- WHAT IS NEEDED -
Retype the entries starting at the line that contains "You are a GUI" and ending at the line that contains "[x=243, y=13]", both included.

- DATA PROVIDED -

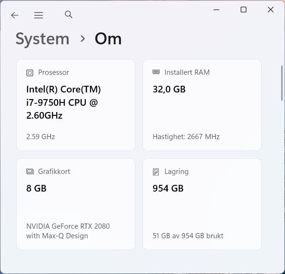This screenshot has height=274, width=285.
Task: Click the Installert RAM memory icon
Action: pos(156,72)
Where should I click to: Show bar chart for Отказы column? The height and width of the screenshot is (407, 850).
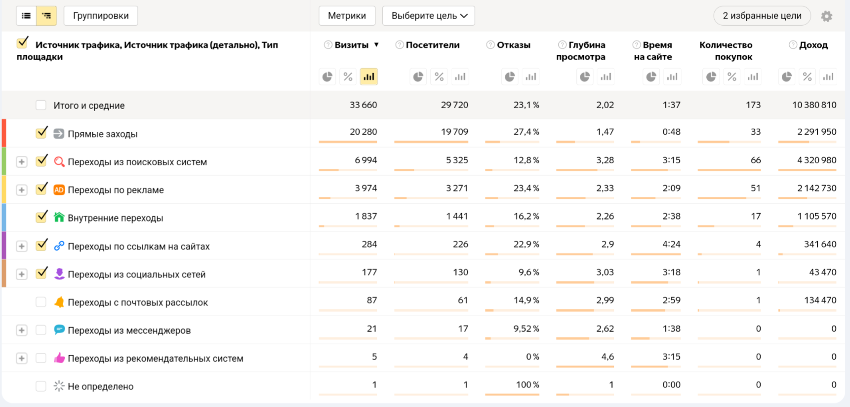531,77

---

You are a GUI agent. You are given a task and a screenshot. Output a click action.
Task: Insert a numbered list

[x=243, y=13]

- FINAL ANSWER -
You are a GUI agent. You are given a task and a screenshot. Output a click action.
Task: Insert a numbered list

[x=243, y=13]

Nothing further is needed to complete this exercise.